Best Overall: Culver's ButterBurger Cheese Single Kids' Meal
The majority of the brands put up a fair fight, but the quality of Culver's cheeseburger kids' meal made it no contest to award them the #1 spot. The other chains are more ubiquitous and accessible, and their kids' meals can be as much as $2.50 cheaper, but if quality is tantamount to hoopla, seek out a Culver's if you can.
The name of the burger gives away what makes it special. You might think it just means they butter the bun, and that's all they cop to on their website … but the flavor on the fresh-pressed and seared patty, cooked by a "grill master," might beg to differ. I kid you not when I say that my eyes lit up from the unmistakable steak-able flavor of the meat. I recalled to mind butter-bathed beef, thanks to crispy charred edges that extruded juicy fat that ran clear from its pink-tinged center.
Every burger is made custom and as you order; I forgot to ask for mustard (native New Yorker that I am) but got ketchup, pickles, and onions to match the standard. Red onion was the default, but sauteed is also an option (note to self). The pickles were crinkle cut and extra sour, reminding me of Roy Rogers' salad bar pickles, and held in uneven place by strongly cheesy American. All of it was wrapped together with care on a soft, sweet toasted bun that was so delicious, I accidentally noted it twice.

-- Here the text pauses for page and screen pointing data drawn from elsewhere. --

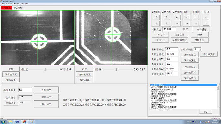Open the colorful app icon in the taskbar
The width and height of the screenshot is (221, 124).
24,121
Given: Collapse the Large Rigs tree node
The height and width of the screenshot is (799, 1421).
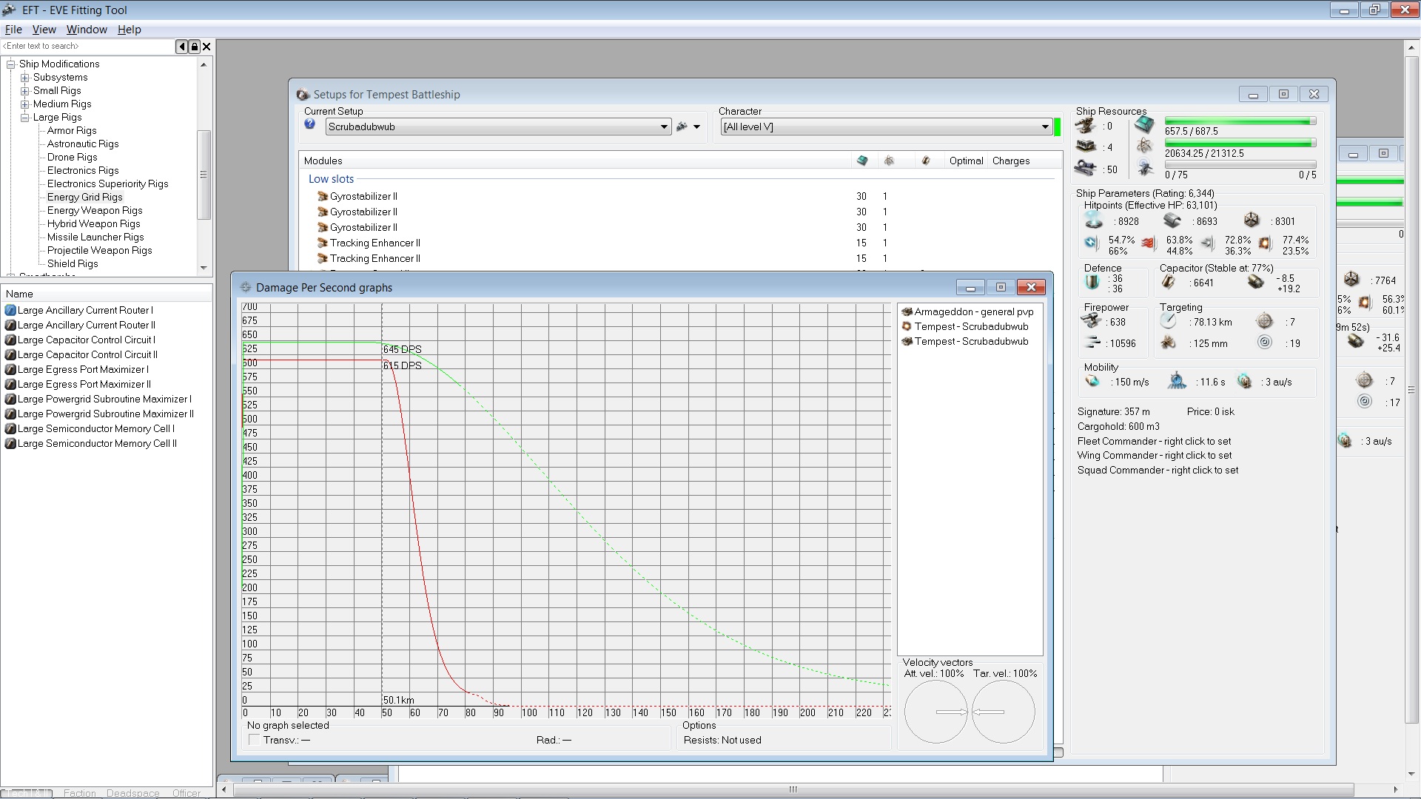Looking at the screenshot, I should click(x=25, y=118).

The fries—also crinkle-cut—were partners worthy of the burger: fresh fried golden, simultaneously crunchy and fluffy, and simply salted. The thickness of them helped them hold onto their temperature, and even packed as densely as they were, they didn't get soggy on the drive home. You can opt for Mott's unsweetened applesauce instead, or save the sweets for chocolate milk or Mott's apple juice. The white milk I got was a standard 8 ounces of reduced-fat ultra-pasteurized. But like DQ, you once again have two options for dairy instead of a toy.
Culver's kids' meal bags are printed with two coupons on the seam: one that you can collect ten of to redeem for a kids' meal or prize a la Dave & Buster's, and another for a custard scoop that you can redeem now or later. This gives kids (or you) the flexibility to come back for a treat on another day instead of scarfing down your meal before dessert melts or ruining their appetites with dessert first. This also gives parents the option to bring the kids back as a structured treat, drawing out the novelty…and gives Culver's a repeat customer, if the burger didn't already make you one.